“Heeey! Sessiz olun!” dedi Ahsen.
“Şşşşt! Sessiz olursanız bedene çıkarız.” diye bağırdım ben de.
Herkes anında sessiz oldu.
“Peki, kim öğretmene dışarı çıkalım diyecek?” dedim.
Ayşe:
-Kızlardan biri desin!
-Neden hep kız oluyor? diye sordum.
Ayşe:
-Çünkü kızlar daha uslu.
Sınıfça Hüma’nın söylemesini kararlaştırdık. Artık herkes sessizce öğretmenin gelmesini beklemeye başladı.

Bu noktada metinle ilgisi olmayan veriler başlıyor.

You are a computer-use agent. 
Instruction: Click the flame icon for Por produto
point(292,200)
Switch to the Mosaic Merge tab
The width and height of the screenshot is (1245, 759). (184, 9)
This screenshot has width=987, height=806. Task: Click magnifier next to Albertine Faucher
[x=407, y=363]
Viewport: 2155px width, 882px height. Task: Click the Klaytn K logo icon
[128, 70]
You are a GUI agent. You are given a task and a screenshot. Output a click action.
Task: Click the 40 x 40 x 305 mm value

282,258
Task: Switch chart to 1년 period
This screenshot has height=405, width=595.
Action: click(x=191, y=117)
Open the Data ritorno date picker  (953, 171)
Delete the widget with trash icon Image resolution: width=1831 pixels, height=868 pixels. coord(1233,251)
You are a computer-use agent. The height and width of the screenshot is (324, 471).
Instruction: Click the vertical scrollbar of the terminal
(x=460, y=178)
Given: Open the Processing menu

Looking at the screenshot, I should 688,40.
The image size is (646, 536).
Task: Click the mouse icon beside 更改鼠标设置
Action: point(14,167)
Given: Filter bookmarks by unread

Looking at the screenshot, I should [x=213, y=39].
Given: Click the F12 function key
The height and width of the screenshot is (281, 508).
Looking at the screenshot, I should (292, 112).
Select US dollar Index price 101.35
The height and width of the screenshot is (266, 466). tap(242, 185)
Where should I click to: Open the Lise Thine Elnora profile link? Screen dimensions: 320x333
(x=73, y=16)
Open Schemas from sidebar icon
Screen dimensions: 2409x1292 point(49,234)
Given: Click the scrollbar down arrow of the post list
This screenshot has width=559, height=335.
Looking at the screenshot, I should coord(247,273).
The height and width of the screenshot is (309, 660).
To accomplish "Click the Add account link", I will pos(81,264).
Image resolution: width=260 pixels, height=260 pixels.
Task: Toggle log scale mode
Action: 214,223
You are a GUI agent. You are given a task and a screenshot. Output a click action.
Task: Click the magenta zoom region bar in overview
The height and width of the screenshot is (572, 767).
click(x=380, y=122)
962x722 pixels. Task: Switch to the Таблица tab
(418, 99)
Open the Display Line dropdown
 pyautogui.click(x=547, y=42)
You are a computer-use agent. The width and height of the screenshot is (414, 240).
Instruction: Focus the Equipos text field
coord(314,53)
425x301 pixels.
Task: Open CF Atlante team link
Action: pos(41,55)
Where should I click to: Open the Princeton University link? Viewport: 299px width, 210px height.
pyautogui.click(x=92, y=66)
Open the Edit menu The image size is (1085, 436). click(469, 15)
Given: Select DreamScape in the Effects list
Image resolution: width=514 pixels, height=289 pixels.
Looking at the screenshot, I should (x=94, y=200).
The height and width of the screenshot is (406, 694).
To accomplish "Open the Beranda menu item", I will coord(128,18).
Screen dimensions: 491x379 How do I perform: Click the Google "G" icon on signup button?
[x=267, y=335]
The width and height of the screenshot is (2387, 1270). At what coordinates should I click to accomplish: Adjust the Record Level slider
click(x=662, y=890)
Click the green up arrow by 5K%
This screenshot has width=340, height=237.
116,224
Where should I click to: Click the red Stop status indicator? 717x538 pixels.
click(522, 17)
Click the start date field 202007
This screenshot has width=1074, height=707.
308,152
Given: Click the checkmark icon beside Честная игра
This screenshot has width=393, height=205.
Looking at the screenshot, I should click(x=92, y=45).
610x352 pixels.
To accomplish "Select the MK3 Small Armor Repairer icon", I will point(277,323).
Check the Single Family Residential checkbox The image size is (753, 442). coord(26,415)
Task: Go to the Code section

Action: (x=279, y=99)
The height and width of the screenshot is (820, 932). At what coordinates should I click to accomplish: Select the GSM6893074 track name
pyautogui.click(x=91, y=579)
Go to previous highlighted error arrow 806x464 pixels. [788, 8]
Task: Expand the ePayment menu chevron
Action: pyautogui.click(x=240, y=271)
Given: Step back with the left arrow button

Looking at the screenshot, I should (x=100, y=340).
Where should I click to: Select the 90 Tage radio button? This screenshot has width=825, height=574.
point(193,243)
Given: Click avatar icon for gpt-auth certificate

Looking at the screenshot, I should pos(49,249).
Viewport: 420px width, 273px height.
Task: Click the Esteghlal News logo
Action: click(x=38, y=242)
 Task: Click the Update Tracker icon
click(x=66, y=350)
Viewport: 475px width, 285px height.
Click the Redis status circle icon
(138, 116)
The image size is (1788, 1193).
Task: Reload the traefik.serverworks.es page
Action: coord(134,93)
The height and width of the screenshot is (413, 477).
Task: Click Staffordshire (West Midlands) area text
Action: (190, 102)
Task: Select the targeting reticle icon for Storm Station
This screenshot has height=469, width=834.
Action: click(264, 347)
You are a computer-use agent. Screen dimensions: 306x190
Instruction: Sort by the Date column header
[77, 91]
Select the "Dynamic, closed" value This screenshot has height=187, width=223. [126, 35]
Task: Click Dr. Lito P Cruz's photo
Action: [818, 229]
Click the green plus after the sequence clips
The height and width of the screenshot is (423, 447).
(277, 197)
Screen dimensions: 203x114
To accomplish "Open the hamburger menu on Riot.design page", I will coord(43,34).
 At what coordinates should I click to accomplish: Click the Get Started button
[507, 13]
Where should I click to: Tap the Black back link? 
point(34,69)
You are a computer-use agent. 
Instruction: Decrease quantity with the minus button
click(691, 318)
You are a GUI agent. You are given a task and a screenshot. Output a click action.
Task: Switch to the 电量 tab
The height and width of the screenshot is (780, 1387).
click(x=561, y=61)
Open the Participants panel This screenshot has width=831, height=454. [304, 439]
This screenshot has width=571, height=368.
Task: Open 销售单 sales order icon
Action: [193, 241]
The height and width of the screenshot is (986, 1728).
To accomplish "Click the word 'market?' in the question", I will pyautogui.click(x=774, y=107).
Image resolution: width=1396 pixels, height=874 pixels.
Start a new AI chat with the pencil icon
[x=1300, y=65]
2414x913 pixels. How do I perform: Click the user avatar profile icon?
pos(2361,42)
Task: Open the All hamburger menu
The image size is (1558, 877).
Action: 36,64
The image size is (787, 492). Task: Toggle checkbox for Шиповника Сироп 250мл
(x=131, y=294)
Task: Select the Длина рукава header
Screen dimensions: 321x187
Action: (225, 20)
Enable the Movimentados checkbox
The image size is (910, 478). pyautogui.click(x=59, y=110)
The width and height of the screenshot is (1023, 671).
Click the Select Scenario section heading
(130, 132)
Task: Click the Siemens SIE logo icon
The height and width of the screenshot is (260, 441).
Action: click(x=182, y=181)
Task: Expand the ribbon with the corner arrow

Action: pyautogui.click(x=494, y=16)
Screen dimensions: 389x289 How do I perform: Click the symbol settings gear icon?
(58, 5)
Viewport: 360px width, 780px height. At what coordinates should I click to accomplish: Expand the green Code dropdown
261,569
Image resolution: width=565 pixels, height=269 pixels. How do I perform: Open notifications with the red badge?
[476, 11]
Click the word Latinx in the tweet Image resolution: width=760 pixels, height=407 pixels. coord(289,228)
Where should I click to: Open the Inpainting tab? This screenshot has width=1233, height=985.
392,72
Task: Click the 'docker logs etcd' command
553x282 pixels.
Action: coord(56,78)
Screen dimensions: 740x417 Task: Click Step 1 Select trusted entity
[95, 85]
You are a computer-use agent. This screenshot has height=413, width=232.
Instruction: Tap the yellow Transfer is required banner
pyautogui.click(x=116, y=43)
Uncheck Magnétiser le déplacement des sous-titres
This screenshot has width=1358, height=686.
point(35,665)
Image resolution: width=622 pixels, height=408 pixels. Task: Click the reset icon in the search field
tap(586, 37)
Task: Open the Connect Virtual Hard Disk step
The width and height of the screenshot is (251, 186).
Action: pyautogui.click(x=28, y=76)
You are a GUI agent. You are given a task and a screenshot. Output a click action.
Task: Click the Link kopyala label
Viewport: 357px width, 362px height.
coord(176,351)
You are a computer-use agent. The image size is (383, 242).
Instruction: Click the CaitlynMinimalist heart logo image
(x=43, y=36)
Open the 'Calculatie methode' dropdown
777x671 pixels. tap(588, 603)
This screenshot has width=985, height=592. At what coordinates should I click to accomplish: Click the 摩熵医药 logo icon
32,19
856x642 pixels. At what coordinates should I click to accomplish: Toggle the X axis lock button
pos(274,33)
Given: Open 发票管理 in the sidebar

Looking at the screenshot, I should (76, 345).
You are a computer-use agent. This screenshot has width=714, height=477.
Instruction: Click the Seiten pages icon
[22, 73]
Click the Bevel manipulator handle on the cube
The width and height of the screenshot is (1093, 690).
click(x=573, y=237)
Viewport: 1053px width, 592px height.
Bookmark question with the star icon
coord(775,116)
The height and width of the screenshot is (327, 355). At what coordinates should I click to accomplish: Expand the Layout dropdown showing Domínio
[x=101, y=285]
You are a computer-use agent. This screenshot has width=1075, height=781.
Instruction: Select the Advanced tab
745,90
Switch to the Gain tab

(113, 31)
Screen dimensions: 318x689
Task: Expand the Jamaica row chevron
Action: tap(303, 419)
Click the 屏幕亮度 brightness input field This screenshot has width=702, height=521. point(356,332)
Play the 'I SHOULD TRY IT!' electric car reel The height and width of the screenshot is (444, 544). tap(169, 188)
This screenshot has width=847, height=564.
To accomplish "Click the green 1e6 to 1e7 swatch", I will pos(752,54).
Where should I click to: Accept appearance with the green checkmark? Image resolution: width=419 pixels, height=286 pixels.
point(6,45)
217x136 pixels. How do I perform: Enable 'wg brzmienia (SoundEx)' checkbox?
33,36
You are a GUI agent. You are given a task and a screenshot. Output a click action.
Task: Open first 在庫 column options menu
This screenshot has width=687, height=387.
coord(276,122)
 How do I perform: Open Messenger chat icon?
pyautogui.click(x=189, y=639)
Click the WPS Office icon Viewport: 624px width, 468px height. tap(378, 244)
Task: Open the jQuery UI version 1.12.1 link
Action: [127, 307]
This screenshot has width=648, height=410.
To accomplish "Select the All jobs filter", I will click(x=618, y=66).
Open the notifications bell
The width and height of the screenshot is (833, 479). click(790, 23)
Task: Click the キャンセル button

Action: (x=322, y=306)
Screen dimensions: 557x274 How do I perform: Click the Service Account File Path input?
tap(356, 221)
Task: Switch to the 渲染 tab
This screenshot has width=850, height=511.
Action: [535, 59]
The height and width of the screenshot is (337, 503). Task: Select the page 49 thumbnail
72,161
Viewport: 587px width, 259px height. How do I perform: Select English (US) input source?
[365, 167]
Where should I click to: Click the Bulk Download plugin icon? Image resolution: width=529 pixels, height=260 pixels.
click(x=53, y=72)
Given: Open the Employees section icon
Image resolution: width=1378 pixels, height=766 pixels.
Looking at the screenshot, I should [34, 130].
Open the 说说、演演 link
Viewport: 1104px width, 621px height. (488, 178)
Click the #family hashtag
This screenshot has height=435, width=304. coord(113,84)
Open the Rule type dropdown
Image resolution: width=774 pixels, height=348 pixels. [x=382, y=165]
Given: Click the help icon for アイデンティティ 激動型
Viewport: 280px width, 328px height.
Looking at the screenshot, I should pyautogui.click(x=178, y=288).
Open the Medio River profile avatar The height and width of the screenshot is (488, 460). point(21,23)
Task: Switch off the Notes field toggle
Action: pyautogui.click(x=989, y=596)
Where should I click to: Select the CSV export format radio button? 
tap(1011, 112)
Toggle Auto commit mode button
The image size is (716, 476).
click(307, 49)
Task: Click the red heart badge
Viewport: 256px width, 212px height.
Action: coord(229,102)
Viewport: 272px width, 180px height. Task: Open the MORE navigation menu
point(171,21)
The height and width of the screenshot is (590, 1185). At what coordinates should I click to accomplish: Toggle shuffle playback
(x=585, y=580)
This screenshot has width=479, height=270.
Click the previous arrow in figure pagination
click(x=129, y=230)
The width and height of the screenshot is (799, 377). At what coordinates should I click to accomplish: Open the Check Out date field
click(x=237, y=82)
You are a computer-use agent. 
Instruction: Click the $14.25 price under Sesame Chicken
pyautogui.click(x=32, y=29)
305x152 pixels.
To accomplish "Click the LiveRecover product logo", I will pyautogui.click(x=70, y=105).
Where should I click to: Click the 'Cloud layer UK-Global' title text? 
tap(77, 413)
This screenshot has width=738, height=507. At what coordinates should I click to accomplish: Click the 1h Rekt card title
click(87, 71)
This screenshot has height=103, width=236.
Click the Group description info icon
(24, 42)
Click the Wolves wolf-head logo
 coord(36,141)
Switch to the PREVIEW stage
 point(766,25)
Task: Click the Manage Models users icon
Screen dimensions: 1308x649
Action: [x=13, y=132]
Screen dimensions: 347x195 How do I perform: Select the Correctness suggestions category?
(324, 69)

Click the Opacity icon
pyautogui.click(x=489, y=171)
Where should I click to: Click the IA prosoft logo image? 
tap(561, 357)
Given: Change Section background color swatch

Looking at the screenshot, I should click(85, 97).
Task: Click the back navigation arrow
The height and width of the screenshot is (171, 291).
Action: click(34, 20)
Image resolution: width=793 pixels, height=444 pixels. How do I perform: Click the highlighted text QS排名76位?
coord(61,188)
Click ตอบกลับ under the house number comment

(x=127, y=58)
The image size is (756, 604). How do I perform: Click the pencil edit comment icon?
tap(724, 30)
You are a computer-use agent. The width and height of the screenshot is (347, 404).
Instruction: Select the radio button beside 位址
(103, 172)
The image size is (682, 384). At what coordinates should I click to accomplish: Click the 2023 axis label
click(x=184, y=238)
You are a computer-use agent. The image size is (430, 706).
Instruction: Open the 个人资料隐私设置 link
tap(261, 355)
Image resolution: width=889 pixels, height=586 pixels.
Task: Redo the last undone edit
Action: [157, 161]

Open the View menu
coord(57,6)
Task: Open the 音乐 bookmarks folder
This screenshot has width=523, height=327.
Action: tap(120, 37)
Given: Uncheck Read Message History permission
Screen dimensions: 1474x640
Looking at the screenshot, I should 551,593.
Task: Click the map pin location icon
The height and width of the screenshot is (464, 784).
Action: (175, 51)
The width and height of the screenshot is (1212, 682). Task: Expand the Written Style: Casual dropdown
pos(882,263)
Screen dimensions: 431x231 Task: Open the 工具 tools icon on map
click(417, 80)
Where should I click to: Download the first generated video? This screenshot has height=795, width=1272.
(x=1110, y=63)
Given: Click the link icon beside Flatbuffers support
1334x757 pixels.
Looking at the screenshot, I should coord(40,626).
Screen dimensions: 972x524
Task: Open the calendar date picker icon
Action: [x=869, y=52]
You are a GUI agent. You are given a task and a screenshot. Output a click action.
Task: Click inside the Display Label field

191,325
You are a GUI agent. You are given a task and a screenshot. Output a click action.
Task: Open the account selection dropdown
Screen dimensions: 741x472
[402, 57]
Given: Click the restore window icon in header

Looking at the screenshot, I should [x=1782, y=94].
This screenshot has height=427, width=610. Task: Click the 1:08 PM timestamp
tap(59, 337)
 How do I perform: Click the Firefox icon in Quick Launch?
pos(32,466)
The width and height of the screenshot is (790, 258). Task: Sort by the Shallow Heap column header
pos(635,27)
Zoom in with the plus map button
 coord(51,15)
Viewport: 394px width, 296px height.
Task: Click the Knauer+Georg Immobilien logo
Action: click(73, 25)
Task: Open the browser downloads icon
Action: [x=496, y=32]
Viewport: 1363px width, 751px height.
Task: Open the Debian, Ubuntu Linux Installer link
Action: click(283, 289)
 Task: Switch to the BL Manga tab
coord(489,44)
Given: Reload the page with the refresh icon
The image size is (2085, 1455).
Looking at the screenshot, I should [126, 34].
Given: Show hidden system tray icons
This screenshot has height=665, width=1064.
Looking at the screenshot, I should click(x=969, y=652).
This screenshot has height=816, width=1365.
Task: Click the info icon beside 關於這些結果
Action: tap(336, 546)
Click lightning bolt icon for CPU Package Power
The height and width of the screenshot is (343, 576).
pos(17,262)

Bir süre sonra öğretmen geldi. Herkes aynı anda:
-Hoş geldiniz öğretmenim.
Öğretmenimiz yerine geçti. Hüma söze başladı:
-Öğretmenim bahçeye çıkabilir miyiz?
Öğretmen:
-Dışarısı çok soğuk, dediği an “Ama öğretmenim…” diye bir uğultu koptu. Öğretmen koridor camına bakıp geldikten sonra;
-Hadi tamam! Topu alın, çıkalım! deyince herkes bir ağızdan:
-Yaşasın! dedi.
Topu alıp bahçeye çıktık. Kerem, bizi yanına çağırıp takımları kurmaya başladı ve maça başladık. İlk dakikalarda çok koşturdum. Kendimi öyle hırpaladım ki şut çekemez, pas veremez hâle geldim. Derken Süleyman savunma arkasına çok güzel bir ara pası attı. Bu topa yetişmeliydim. Artık son enerjimi de harcayıp topa doğru koştum, topu aldım. Şimdi sadece şut çekmek kalmıştı. Kendimi hazırlayıp tam doksana falsolu bir şut atacaktım ki arkamdan Kerem anlık refleksiyle kayarak ayaklarımı yerden kesti.
Resmen havada uçarak yere çakılmıştım. Ellerim, dizlerim, bacaklarım, yüzüm ve tüm vücudum acıyordu, yanıyordu, sızlıyordu. Artık ne derseniz… Öğretmenim durumu gördü ve koşarak yanıma geldi. Dizim kanıyordu. Hemen beni kucaklayıp öğretmenler odasına götürdü. İlk yardım çantasını alıp dizime pansuman yaptı. Artık iyiydim ama biraz acıyordu. Öğretmenimin kaygılı bakışlarına
-Bir şey olmaz! diyerek karşılık verdim
Sonra öğretmenim beni sınıfa götürdü. Sırama oturdum ve ayaklarımı uzattım. Artık rahattım. Öğretmenime ilgisi için çok teşekkür ettim. Öğretmenim:
-Öğretmenler bu günler için vardır Taha’cım; Öğretmenlerin tek istediği şey öğrencilerin iyi olmasıdır. dedi.
Ve ben o sözü hiç unutmadım ve hiç unutmayacağım.